[Try it]
The entries follow. Print each one exactly.

[Record set]
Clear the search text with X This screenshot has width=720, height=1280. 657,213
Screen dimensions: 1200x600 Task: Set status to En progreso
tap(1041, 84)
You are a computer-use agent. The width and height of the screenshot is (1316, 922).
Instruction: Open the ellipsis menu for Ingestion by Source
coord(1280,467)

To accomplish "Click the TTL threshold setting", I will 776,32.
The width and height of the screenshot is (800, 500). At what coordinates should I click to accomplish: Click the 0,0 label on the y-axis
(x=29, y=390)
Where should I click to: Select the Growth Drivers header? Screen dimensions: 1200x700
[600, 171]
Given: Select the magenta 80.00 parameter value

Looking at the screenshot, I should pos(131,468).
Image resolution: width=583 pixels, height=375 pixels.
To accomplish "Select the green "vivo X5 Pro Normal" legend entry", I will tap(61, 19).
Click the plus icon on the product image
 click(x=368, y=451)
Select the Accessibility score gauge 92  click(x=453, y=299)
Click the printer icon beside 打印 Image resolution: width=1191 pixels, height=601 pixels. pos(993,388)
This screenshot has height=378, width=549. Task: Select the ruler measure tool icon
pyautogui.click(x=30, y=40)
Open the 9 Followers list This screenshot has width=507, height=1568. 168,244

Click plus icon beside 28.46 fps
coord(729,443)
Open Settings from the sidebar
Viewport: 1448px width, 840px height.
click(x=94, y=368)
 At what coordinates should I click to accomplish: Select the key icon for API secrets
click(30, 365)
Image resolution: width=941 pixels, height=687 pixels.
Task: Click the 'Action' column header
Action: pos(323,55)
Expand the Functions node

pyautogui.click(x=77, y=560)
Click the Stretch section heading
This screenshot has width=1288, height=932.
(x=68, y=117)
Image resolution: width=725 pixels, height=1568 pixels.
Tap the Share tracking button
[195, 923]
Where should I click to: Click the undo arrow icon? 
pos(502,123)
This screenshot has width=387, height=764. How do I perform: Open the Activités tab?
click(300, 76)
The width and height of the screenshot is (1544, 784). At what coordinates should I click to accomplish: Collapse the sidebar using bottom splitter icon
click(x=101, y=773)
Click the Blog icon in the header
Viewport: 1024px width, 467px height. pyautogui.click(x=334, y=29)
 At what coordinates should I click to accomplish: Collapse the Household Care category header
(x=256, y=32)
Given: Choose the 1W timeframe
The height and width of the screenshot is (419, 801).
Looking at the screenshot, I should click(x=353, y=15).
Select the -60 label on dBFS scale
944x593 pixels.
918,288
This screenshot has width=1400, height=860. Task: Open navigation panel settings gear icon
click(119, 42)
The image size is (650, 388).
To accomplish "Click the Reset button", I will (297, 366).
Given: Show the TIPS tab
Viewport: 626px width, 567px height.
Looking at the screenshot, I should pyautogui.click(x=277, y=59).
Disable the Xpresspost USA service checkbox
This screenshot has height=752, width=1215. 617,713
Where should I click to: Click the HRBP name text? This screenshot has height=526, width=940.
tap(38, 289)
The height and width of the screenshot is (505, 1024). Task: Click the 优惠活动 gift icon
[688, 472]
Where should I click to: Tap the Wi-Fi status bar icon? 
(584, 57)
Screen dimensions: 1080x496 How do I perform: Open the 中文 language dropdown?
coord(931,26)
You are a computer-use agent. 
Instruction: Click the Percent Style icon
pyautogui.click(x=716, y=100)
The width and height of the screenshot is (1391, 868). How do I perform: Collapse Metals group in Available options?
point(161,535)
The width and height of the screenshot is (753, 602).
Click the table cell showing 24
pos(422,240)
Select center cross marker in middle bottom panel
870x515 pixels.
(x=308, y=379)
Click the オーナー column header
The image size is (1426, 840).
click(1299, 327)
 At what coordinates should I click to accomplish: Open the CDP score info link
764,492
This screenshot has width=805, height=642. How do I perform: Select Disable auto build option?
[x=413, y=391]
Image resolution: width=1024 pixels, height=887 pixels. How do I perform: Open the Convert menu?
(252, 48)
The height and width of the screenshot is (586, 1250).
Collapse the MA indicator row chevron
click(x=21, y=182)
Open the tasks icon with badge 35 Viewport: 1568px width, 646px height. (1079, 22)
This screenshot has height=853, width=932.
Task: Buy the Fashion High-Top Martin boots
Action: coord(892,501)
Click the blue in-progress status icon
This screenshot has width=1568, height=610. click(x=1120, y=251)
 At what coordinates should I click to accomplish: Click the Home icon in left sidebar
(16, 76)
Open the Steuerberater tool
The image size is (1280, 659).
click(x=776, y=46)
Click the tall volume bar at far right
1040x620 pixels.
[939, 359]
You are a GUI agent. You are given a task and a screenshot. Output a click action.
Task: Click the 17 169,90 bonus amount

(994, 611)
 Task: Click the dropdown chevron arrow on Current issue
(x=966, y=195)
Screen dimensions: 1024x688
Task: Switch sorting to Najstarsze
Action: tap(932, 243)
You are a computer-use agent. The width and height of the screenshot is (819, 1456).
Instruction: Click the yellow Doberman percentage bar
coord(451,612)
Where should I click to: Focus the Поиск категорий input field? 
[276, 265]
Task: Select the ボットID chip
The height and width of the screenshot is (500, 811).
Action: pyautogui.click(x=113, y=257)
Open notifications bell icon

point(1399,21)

[Exercise answer]
Clear the search text with X This screenshot has width=720, height=1280. 657,213
Screen dimensions: 1200x600 Task: Set status to En progreso
tap(1041, 84)
You are a computer-use agent. The width and height of the screenshot is (1316, 922).
Instruction: Open the ellipsis menu for Ingestion by Source
coord(1280,467)

To accomplish "Click the TTL threshold setting", I will 776,32.
The width and height of the screenshot is (800, 500). At what coordinates should I click to accomplish: Click the 0,0 label on the y-axis
(x=29, y=390)
Where should I click to: Select the Growth Drivers header? Screen dimensions: 1200x700
[600, 171]
Given: Select the magenta 80.00 parameter value

Looking at the screenshot, I should pos(131,468).
Image resolution: width=583 pixels, height=375 pixels.
To accomplish "Select the green "vivo X5 Pro Normal" legend entry", I will tap(61, 19).
Click the plus icon on the product image
 click(x=368, y=451)
Select the Accessibility score gauge 92  click(x=453, y=299)
Click the printer icon beside 打印 Image resolution: width=1191 pixels, height=601 pixels. pos(993,388)
This screenshot has height=378, width=549. Task: Select the ruler measure tool icon
pyautogui.click(x=30, y=40)
Open the 9 Followers list This screenshot has width=507, height=1568. 168,244

Click plus icon beside 28.46 fps
coord(729,443)
Open Settings from the sidebar
Viewport: 1448px width, 840px height.
click(x=94, y=368)
 At what coordinates should I click to accomplish: Select the key icon for API secrets
click(30, 365)
Image resolution: width=941 pixels, height=687 pixels.
Task: Click the 'Action' column header
Action: pos(323,55)
Expand the Functions node

pyautogui.click(x=77, y=560)
Click the Stretch section heading
This screenshot has width=1288, height=932.
(x=68, y=117)
Image resolution: width=725 pixels, height=1568 pixels.
Tap the Share tracking button
[195, 923]
Where should I click to: Click the undo arrow icon? 
pos(502,123)
This screenshot has width=387, height=764. How do I perform: Open the Activités tab?
click(300, 76)
The width and height of the screenshot is (1544, 784). At what coordinates should I click to accomplish: Collapse the sidebar using bottom splitter icon
click(x=101, y=773)
Click the Blog icon in the header
Viewport: 1024px width, 467px height. pyautogui.click(x=334, y=29)
 At what coordinates should I click to accomplish: Collapse the Household Care category header
(x=256, y=32)
Given: Choose the 1W timeframe
The height and width of the screenshot is (419, 801).
Looking at the screenshot, I should click(x=353, y=15).
Select the -60 label on dBFS scale
944x593 pixels.
918,288
This screenshot has width=1400, height=860. Task: Open navigation panel settings gear icon
click(119, 42)
The image size is (650, 388).
To accomplish "Click the Reset button", I will (297, 366).
Given: Show the TIPS tab
Viewport: 626px width, 567px height.
Looking at the screenshot, I should pyautogui.click(x=277, y=59).
Disable the Xpresspost USA service checkbox
This screenshot has height=752, width=1215. 617,713
Where should I click to: Click the HRBP name text? This screenshot has height=526, width=940.
tap(38, 289)
The height and width of the screenshot is (505, 1024). Task: Click the 优惠活动 gift icon
[688, 472]
Where should I click to: Tap the Wi-Fi status bar icon? 
(584, 57)
Screen dimensions: 1080x496 How do I perform: Open the 中文 language dropdown?
coord(931,26)
You are a computer-use agent. 
Instruction: Click the Percent Style icon
pyautogui.click(x=716, y=100)
The width and height of the screenshot is (1391, 868). How do I perform: Collapse Metals group in Available options?
point(161,535)
The width and height of the screenshot is (753, 602).
Click the table cell showing 24
pos(422,240)
Select center cross marker in middle bottom panel
870x515 pixels.
(x=308, y=379)
Click the オーナー column header
The image size is (1426, 840).
click(1299, 327)
 At what coordinates should I click to accomplish: Open the CDP score info link
764,492
This screenshot has width=805, height=642. How do I perform: Select Disable auto build option?
[x=413, y=391]
Image resolution: width=1024 pixels, height=887 pixels. How do I perform: Open the Convert menu?
(252, 48)
The height and width of the screenshot is (586, 1250).
Collapse the MA indicator row chevron
click(x=21, y=182)
Open the tasks icon with badge 35 Viewport: 1568px width, 646px height. (1079, 22)
This screenshot has height=853, width=932.
Task: Buy the Fashion High-Top Martin boots
Action: coord(892,501)
Click the blue in-progress status icon
This screenshot has width=1568, height=610. click(x=1120, y=251)
 At what coordinates should I click to accomplish: Click the Home icon in left sidebar
(16, 76)
Open the Steuerberater tool
The image size is (1280, 659).
click(x=776, y=46)
Click the tall volume bar at far right
1040x620 pixels.
[939, 359]
You are a GUI agent. You are given a task and a screenshot. Output a click action.
Task: Click the 17 169,90 bonus amount

(994, 611)
 Task: Click the dropdown chevron arrow on Current issue
(x=966, y=195)
Screen dimensions: 1024x688
Task: Switch sorting to Najstarsze
Action: tap(932, 243)
You are a computer-use agent. The width and height of the screenshot is (819, 1456).
Instruction: Click the yellow Doberman percentage bar
coord(451,612)
Where should I click to: Focus the Поиск категорий input field? 
[276, 265]
Task: Select the ボットID chip
The height and width of the screenshot is (500, 811).
Action: pyautogui.click(x=113, y=257)
Open notifications bell icon

point(1399,21)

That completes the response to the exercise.